*Exercise*: Please turn the records between the lines holding "Where should I" and "tap(194, 303)", inclusive, into a Markdown table with the columns "No." and "Text", one numbered row per line, with blank lines skipped and the pictures left out.

*The data*:
** begin **
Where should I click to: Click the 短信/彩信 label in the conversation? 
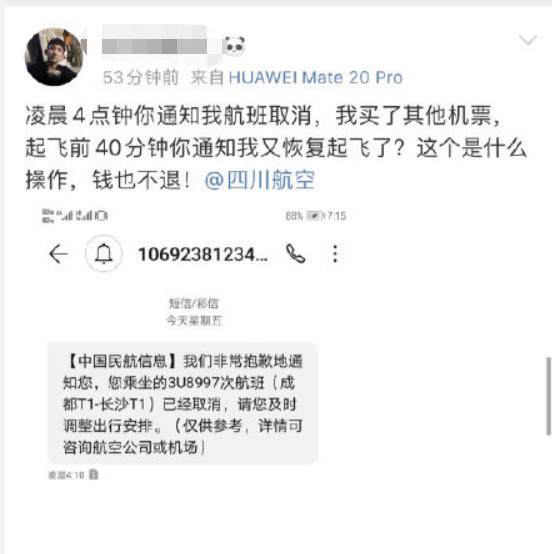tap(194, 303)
** end **
** begin **
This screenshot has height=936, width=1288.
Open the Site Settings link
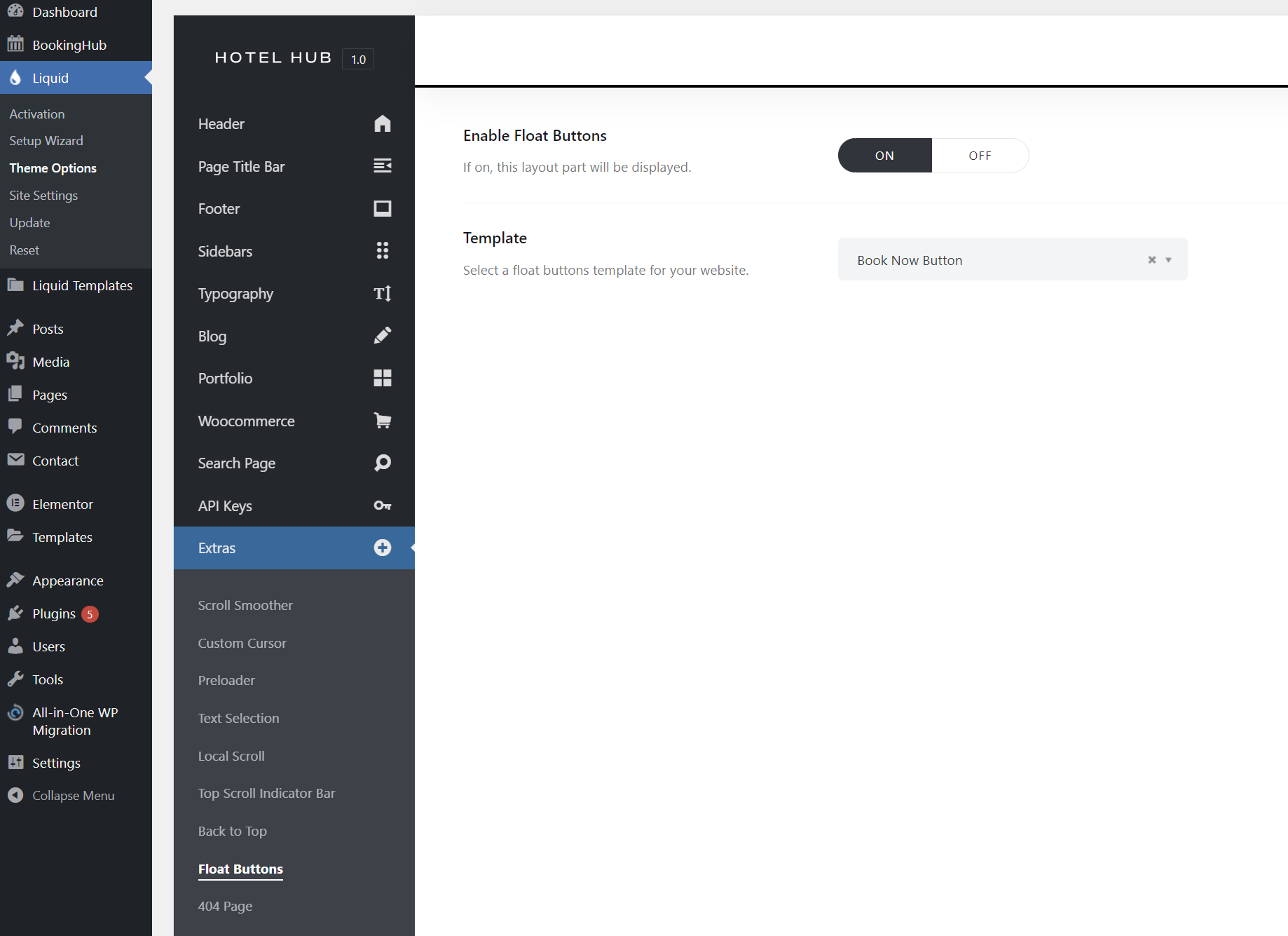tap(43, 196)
** end **
** begin **
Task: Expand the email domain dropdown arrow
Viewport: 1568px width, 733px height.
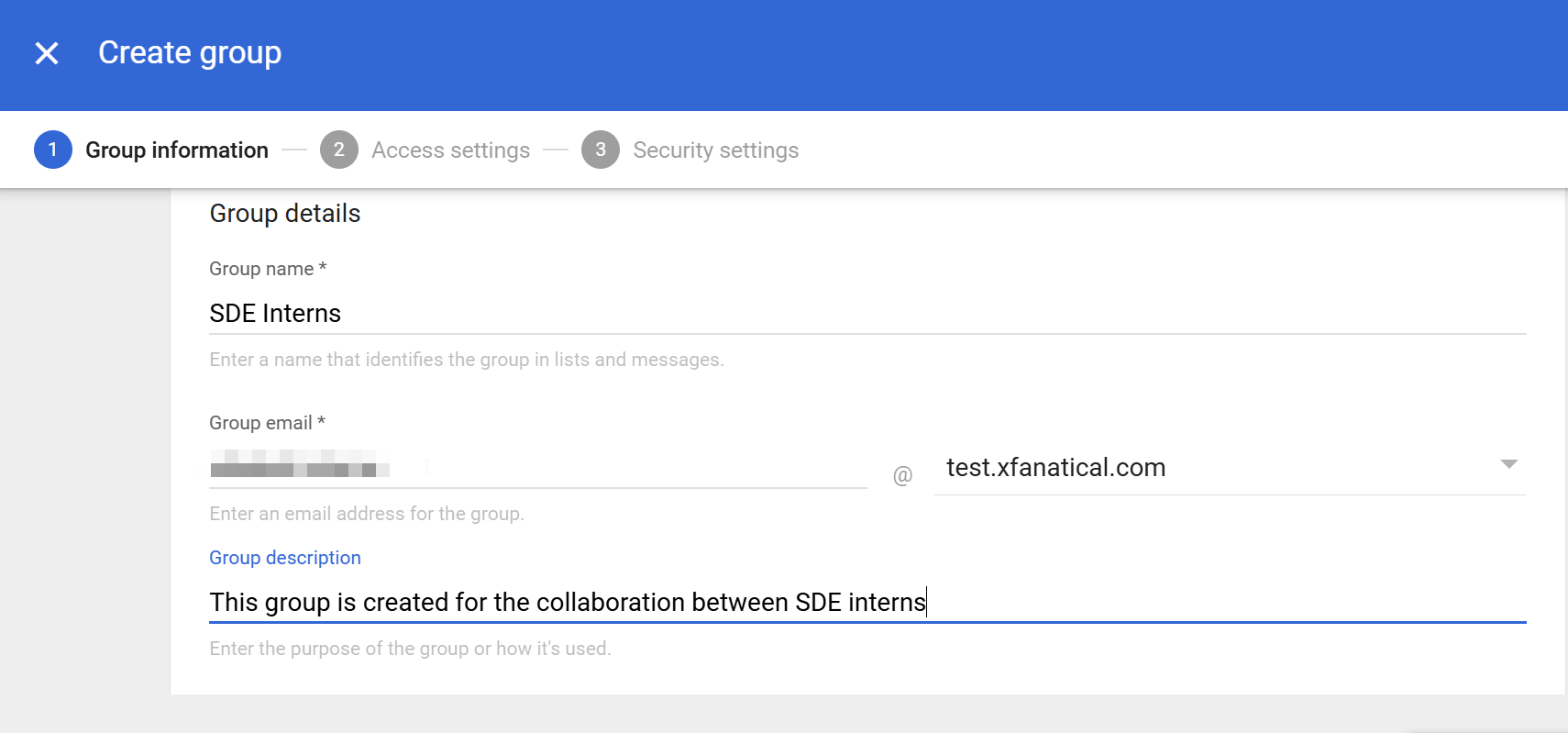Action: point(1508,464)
** end **
*Written response*:
| No. | Text |
|---|---|
| 1 | Where should I click to: Click the 短信/彩信 label in the conversation?  |
| 2 | tap(194, 303) |